Nabi (صلى الله عليه وسلم) memasuki Mekkah. Ada tiga ratus enam puluh berhala di sekitar Ka'bah. Dia mulai menusukkan mereka dengan tongkat yang ada di tangannya dan berkata: "Kebenaran telah datang dan kepalsuan telah lenyap. Lo! kepalsuan ditakdirkan untuk lenyap" (xvii. 8). Kebenaran telah tiba, dan kepalsuan tidak dapat menciptakan apa pun sejak awal dan tidak dapat dipulihkan ke dalam kehidupan
Kitab Jihad dan Ekspedisi - Sahih Muslim 1781a
Narasi ini dari Sahih Muslim menggambarkan masuknya Nabi Muhammad (ﷺ) yang penuh kemenangan ke Mekah dan pemurniannya terhadap Ka'bah dari berhala-berhala politeistik. Tindakan Nabi menunjukkan prinsip Islam fundamental tauhid (monoteisme) dan pemberantasan syirik (menyekutukan Allah).

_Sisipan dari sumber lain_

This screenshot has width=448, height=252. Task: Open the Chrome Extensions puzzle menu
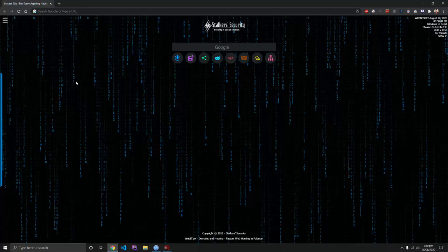(x=429, y=11)
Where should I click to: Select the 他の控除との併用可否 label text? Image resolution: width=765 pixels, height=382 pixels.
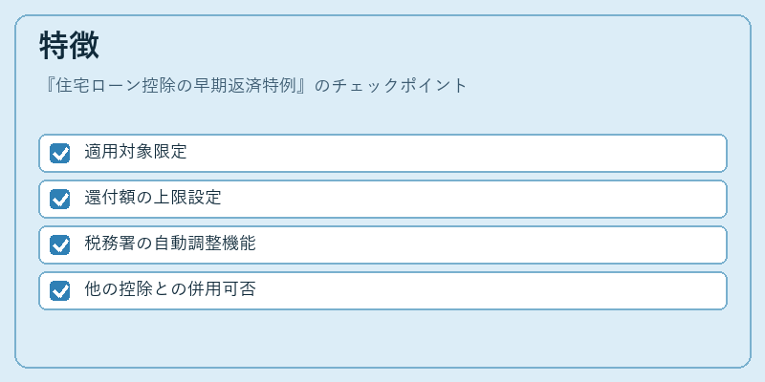[170, 289]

Konteks dan Signifikansi Sejarah
Penaklukan Mekah menandai momen penting dalam sejarah Islam, terjadi pada tahun ke-8 setelah Hijrah. 360 berhala di sekitar Ka'bah mewakili tahun-tahun kalender pra-Islam dan berbagai dewa suku yang disembah oleh Quraisy dan suku-suku Arab lainnya.
Penghancuran berhala-berhala ini secara metodis oleh Nabi sambil melantunkan ayat-ayat Al-Qur'an melambangkan kemenangan lengkap monoteisme Islam atas paganisme Arab. Penggunaan tongkat daripada pedang menunjukkan bahwa berhala-berhala itu tidak memiliki kekuatan nyata dan dapat dengan mudah dibongkar.

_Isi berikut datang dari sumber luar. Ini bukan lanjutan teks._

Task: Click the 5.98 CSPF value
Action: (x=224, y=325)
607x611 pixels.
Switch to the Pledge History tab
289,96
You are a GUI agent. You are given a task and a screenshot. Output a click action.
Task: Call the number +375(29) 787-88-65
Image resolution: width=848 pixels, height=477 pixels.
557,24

Koneksi Qurani dan Makna Teologis
Ayat yang dilantunkan oleh Nabi (ﷺ) - "Kebenaran telah datang dan kebatilan telah lenyap" (Surah Al-Isra 17:8) - dengan sempurna menangkap signifikansi momen tersebut. Ulama klasik seperti Ibnu Katsir menjelaskan bahwa "kebenaran" merujuk pada Islam dan tauhid, sementara "kebatilan" menandakan syirik dan penyembahan berhala.

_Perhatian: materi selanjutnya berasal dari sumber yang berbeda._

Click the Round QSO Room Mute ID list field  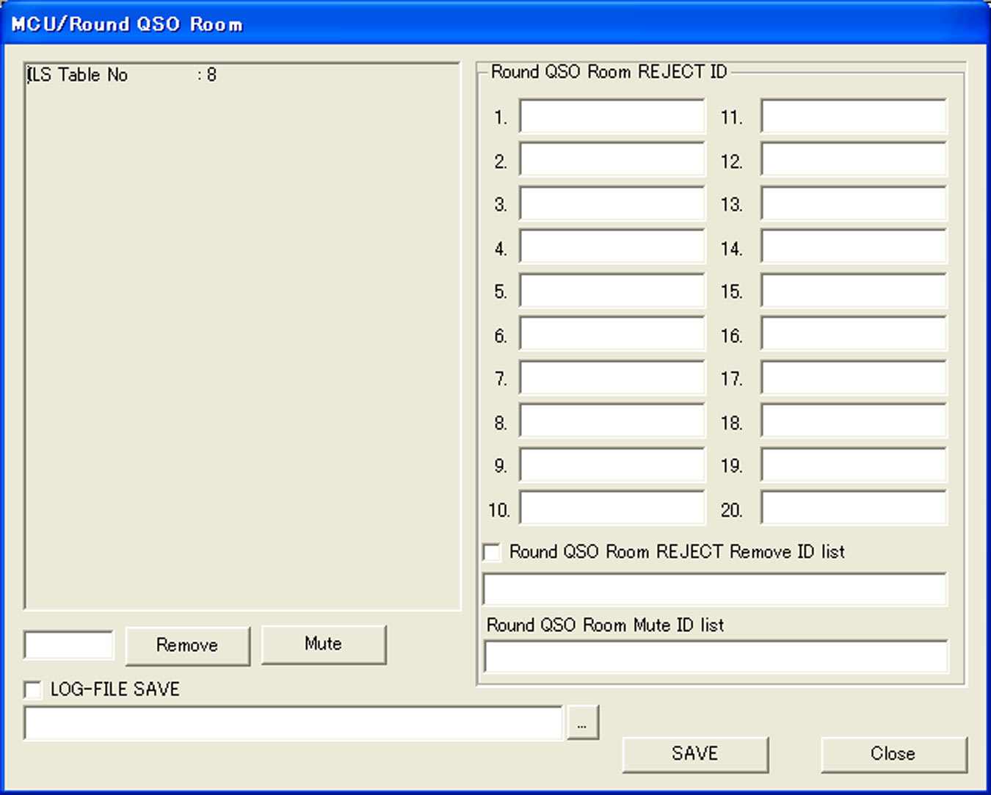click(x=715, y=657)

Pernyataan penutup "kebatilan tidak dapat menciptakan apa pun dari awal maupun menghidupkan kembali" menekankan atribut eksklusif Allah dalam penciptaan dan pemberian kehidupan, yang pada dasarnya tidak dimiliki oleh berhala dan tuhan-tuhan palsu.
Komentar Ilmiah
Imam Al-Nawawi, dalam komentarnya tentang Sahih Muslim, menyoroti bahwa peristiwa ini menetapkan Ka'bah sebagai tempat suci monoteistik murni selamanya. Para ulama mencatat bahwa pendekatan Nabi yang tenang dan metodis menunjukkan bahwa ini bukanlah tindakan balas dendam melainkan pemurnian agama.
Komentator klasik menekankan bahwa penghancuran berhala berfungsi sebagai pengingat abadi bahwa Islam sepenuhnya menolak segala bentuk perantara antara Pencipta dan ciptaan-Nya, menetapkan penyembahan langsung hanya kepada Allah.